Border Security: Braley’s largest spending-increase item is to enact comprehensive immigration reform. He focuses on addressing the influx of unaccompanied children crossing the border and the potential for terrorists to also slip past Border Patrol. The House had a version of such an overhaul, which Braley cosponsored, that was similar to what the Senate passed. NTUF determined that enacting the bill that Braley supports would increase spending by $19.36 billion for each of the next five years. We used the Senate version’s CBO report and subtracted a $4.2 billion (also over five years) amendment. It is unclear if Braley would vote in favor of the additional expenditures.
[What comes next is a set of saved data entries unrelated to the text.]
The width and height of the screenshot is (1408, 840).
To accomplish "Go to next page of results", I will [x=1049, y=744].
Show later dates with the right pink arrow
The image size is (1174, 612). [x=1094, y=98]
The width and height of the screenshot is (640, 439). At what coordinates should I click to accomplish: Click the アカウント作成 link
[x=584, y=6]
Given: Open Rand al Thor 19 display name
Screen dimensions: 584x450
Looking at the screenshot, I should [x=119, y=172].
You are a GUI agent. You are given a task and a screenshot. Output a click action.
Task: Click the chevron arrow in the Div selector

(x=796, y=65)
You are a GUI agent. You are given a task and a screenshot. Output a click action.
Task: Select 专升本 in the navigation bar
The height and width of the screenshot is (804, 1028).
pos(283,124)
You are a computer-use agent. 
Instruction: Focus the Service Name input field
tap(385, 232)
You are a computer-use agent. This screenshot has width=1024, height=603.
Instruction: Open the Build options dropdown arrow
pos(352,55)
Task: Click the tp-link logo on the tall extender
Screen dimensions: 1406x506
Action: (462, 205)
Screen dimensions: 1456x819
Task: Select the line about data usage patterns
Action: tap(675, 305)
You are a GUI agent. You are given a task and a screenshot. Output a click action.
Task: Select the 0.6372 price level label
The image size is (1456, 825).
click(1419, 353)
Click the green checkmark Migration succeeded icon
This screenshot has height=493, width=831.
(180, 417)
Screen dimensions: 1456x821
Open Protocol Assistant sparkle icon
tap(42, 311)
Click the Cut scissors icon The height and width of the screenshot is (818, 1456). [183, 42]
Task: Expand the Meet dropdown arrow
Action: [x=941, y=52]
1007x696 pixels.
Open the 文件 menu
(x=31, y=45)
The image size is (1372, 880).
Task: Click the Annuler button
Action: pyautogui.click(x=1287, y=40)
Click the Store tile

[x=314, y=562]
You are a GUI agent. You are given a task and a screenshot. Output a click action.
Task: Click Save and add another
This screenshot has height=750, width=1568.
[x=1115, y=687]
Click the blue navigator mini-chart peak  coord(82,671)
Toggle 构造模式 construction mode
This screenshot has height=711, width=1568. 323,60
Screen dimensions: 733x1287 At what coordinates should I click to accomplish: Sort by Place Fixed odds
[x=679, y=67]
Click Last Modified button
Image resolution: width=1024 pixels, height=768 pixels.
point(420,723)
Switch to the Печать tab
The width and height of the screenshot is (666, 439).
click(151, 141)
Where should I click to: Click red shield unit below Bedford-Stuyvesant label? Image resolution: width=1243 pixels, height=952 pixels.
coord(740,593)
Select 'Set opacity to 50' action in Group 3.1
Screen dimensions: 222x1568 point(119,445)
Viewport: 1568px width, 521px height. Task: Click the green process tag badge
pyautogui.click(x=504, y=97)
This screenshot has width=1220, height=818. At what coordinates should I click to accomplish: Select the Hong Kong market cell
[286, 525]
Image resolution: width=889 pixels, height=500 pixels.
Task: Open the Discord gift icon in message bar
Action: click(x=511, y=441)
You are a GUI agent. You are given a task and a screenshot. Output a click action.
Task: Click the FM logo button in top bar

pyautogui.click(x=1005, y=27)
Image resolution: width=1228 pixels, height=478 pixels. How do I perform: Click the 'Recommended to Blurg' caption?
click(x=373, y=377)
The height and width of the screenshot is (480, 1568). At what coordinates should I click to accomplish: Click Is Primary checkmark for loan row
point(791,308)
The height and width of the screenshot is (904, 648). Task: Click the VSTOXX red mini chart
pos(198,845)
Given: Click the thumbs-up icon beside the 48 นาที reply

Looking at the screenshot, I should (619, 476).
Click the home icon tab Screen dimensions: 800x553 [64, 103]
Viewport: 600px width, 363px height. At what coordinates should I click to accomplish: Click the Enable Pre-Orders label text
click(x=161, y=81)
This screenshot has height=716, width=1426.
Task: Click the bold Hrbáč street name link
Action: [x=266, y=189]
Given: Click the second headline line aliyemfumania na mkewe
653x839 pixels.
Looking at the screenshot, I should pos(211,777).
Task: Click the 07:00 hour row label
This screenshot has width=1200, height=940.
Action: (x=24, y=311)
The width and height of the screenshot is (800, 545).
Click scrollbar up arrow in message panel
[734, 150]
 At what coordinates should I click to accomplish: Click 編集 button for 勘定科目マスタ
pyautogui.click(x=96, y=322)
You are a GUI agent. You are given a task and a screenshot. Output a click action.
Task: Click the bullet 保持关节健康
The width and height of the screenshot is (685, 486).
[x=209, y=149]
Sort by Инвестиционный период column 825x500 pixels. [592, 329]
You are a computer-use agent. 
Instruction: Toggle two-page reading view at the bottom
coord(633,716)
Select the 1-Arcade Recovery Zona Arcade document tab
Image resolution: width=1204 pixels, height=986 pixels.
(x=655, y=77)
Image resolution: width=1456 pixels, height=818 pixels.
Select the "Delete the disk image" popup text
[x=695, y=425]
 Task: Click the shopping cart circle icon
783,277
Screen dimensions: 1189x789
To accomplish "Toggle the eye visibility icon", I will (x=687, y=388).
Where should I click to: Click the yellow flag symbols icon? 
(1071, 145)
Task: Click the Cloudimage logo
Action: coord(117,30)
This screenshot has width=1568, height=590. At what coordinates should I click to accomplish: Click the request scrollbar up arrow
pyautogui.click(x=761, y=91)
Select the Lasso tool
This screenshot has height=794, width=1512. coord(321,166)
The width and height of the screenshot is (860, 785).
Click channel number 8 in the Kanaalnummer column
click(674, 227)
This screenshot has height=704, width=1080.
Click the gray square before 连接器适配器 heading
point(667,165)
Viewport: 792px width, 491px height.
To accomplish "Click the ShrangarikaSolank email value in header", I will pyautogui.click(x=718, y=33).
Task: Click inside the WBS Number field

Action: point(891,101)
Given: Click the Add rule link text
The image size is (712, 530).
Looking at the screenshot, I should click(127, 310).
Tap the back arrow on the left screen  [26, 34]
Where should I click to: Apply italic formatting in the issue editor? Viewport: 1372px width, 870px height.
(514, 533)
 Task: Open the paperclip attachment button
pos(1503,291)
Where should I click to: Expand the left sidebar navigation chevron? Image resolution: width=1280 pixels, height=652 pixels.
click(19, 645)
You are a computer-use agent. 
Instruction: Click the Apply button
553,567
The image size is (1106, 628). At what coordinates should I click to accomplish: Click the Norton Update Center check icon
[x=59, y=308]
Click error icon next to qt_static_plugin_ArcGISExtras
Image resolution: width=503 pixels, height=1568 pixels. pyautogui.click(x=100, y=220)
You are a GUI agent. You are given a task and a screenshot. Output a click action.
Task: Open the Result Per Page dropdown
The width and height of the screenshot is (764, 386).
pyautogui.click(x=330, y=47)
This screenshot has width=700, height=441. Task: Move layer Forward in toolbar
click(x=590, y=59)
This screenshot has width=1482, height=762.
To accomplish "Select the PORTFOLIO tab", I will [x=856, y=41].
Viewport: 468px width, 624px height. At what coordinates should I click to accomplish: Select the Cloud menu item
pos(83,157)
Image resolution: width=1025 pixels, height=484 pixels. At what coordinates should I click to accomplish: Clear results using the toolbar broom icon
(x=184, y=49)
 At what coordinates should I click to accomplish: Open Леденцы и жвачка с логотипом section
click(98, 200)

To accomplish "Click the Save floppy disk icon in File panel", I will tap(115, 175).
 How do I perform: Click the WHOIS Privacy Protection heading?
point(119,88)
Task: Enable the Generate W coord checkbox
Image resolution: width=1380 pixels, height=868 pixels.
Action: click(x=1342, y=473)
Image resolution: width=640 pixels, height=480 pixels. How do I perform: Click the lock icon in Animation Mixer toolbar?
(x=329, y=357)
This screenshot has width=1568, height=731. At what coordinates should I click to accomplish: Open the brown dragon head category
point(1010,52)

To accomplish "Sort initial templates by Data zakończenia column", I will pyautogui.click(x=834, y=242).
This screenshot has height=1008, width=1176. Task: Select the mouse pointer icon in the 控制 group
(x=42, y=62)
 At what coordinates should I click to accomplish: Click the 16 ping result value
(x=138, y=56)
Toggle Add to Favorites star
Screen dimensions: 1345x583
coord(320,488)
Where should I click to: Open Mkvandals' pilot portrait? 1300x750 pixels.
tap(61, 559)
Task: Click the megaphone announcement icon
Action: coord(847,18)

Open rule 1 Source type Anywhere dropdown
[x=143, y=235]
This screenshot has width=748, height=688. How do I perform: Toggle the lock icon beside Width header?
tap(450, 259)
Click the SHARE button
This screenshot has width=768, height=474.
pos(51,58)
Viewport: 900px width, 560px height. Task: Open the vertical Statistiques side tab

NTUF could not determine any items within Braley’s agenda that would decrease federal spending. It is possible that his goal to allow for negotiation of drug prices within the Medicare program could decrease some costs, though CBO has testified that such measures might actually increase costs, depending on the specific processes implemented and how officials would use the new authority.
This does not mean that Braley does not support any savings proposals, only that NTUF was unable to find or quantify any discussed during this campaign. As NTUF found in our BillTally report for the First Session of the 113th Congress, he supported $6.3 billion in annual cuts.
Unknown Cost Items
Braley made seven comments or statements that were too broad to be quantified in our study, representing more than half of his budget-influencing proposals. This reflects a trend in other House, Presidential, and Senate elections: namely, that candidates need to offer taxpayers more details. It is possible that with more information Braley’s top-line net agenda could be significantly different.
One of the items that could have the biggest impact on the budget is his campaign’s statement on combating climate change:
“Bruce believes we need to tackle our changing climate before extreme weather hurts Iowa farmers even more than it already has."
Because the quote lacks detail, NTUF recorded the policy as an “unknown” cost; however, Braley has cosponsored three relevant bills whose costs could be applied. One would provide $75 million in funding for clean energy technology firms, another would expand carbon sequestration research and development, and the third would establish a national infrastructure bank (read: The Economy). We also note that there are two popular proposals with longstanding legislative history that officials suggest could reduce greenhouse gasses: A carbon tax and a cap-and-trade system. Both would increase the federal budget by billions of dollars.
To help taxpayers get a full picture of Braley’s agenda, I have five questions for him:
- In stating that you support helping “to strengthen small businesses,” would you call for an expansion of the Small Business Administration, increasing the number of loans or loan guarantees available from the government, and/or incenting banks to free up capital?
- Regarding climate change, are you more in favor of policies related to green energy development or greenhouse gas reduction?
- In the event that you are able to grant Medicare officials the ability to negotiate for drug prices and savings are found, what would you wish to do with those tax dollars?
- You said that “we need to fix the problems with [the Affordable Care Act].” Besides your support for reversing cancelled plans, what, specifically, would you advocate for?
- Is there anything besides your votes in the House that you support in terms of funding military and diplomatic efforts against the Islamic State?